Coco Before Chanel movie review: For a woman who revolutionized fashion, the film about Coco Chanel's humble beginnings were decidedly unfashionable. She grew up in an orphanage, an abandoned child who aspired to be a tacky cabaret singer. She sucked at it. Thankfully, she didn't suck at designing clothes, as she soon discovered following a string of affairs with powerful lovers, whose relaxed, masculine clothing inspired her visionary designs. A perfectly cast Audrey Tautou channels the designer in this understated biopic, which threads through Chanel's early years leading up to the founding of her groundbreaking fashion house—as enduring today as her famous little black dress.
The buzz: Movies about fashion have been in vogue this year, with successful documentaries like Valentino: The Last Emperor and The September Issue. Last fall, Shirley MacLaine's starred in the TV movie Coco Chanel and yet another film, Coco Chanel & Igor Stravinsky is due soon. Insert your own fashion knockoff joke here.

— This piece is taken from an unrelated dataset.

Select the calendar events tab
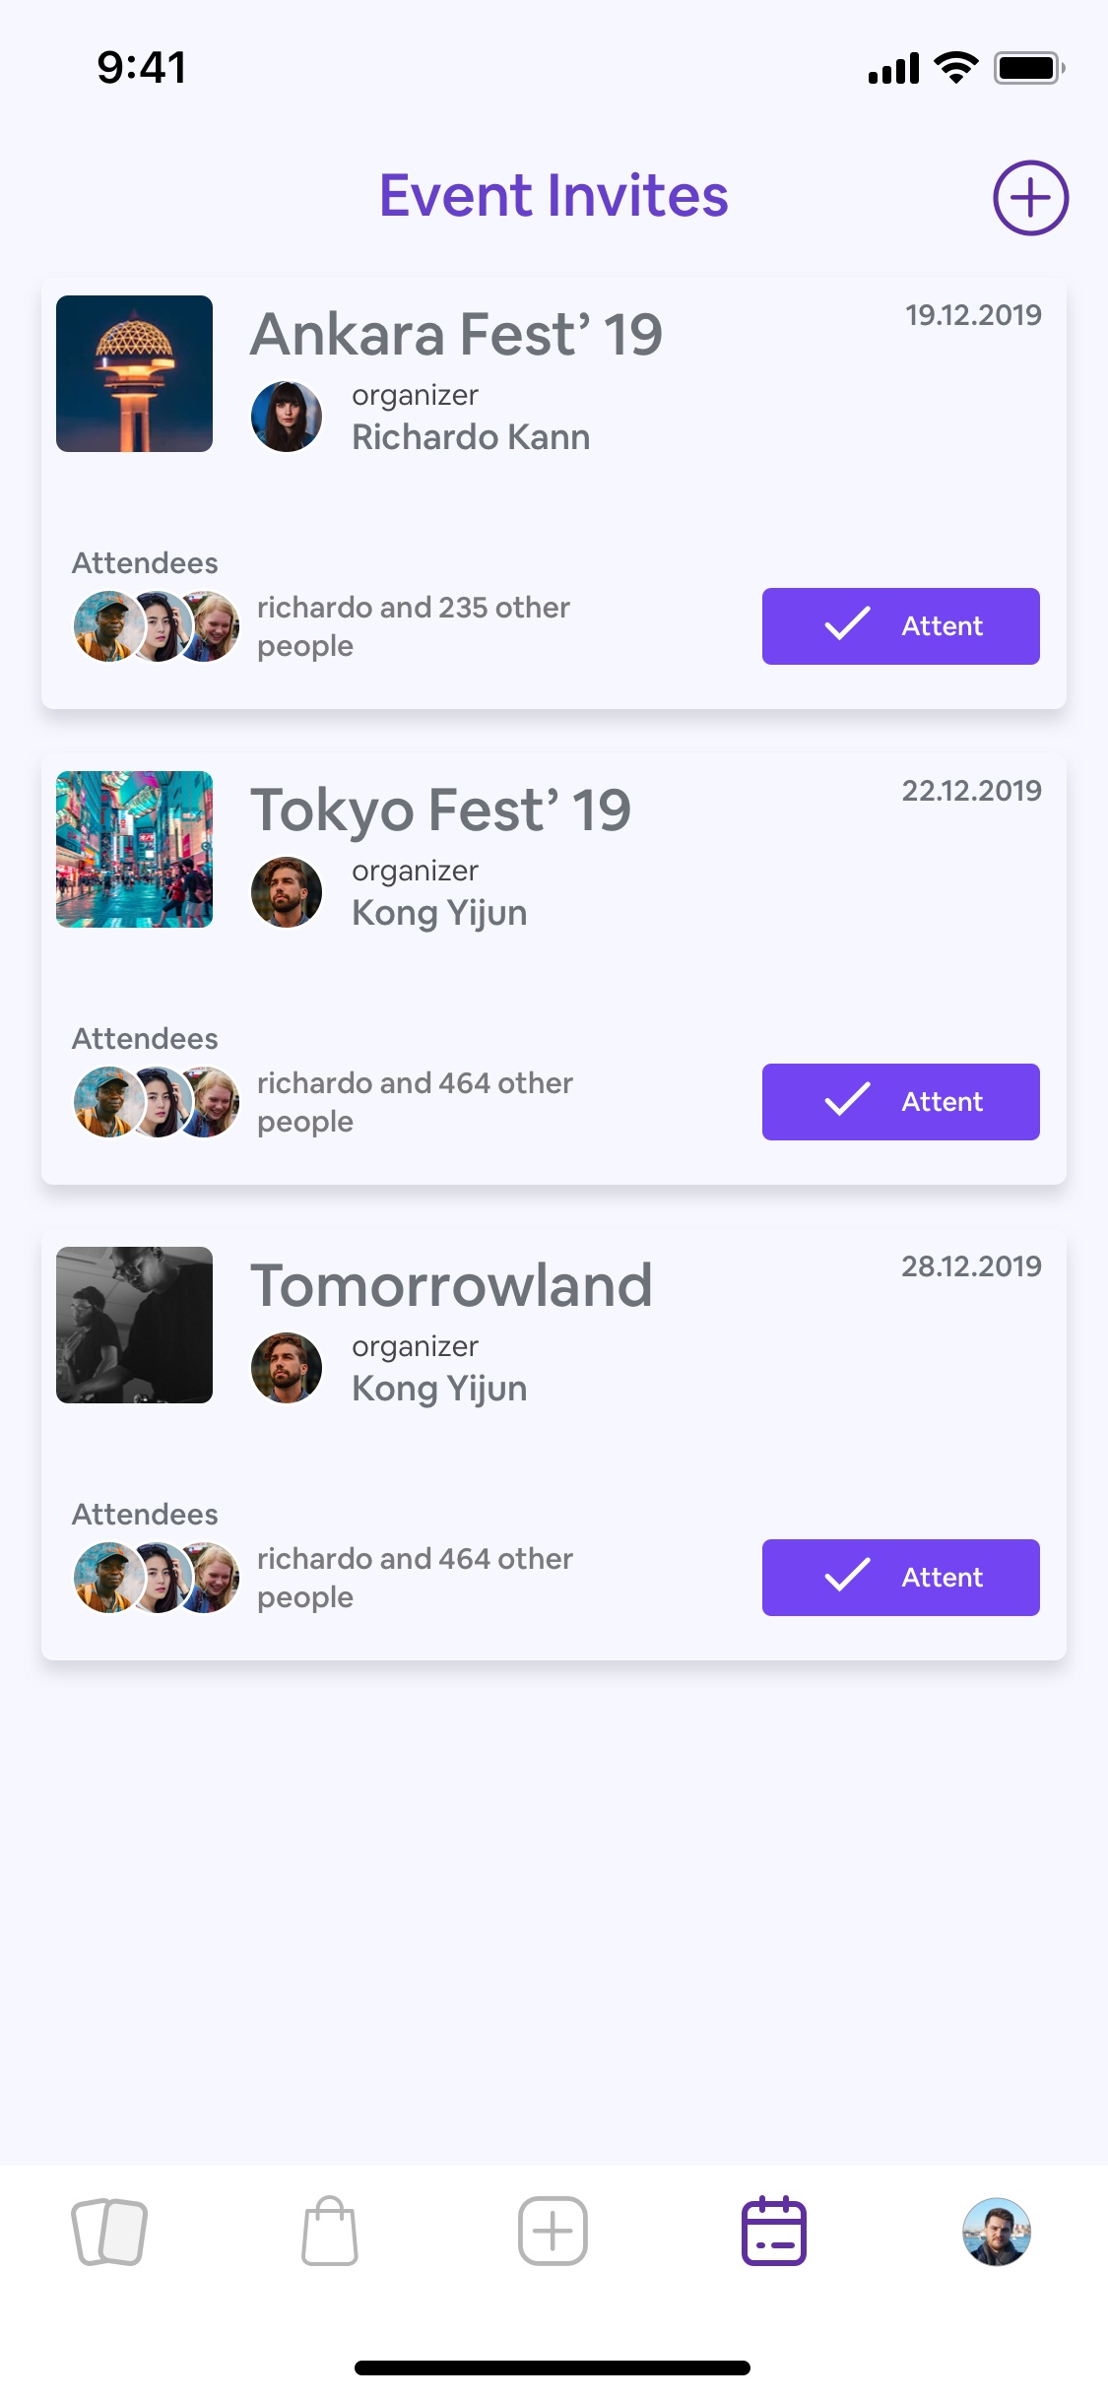 coord(774,2232)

The verdict: Like the frocks that inspired it, Coco Before Chanel is elegant and austere. Writer-director Anne Fontaine (The Girl From Monaco) approaches the designer's life with a calm unsentimentality, allowing Chanel's acid wit and bluntness to dictate the tone. (Why did you cut your hair? she's asked at one point. Because it got in my way, is the matter-of-fact response.) It's a hoot to watch Chanel take her lovers' clothes and transform them into the classic pieces that would define her style: tailored jackets, breezy blouses, smart trousers. And it's all delivered with deadpan delightfulness by Tautou, whose gamine charm leavens Chanel's harshness. Frustratingly, Chanel remains a riddle—as inscrutable to us as she was to her lovers. Yes, Coco Before Chanel does its best to cut, sew and drape the designer's mystique into a pretty film. Perhaps that's the genius of this iconic, iconoclastic designer. She was never meant to be deciphered.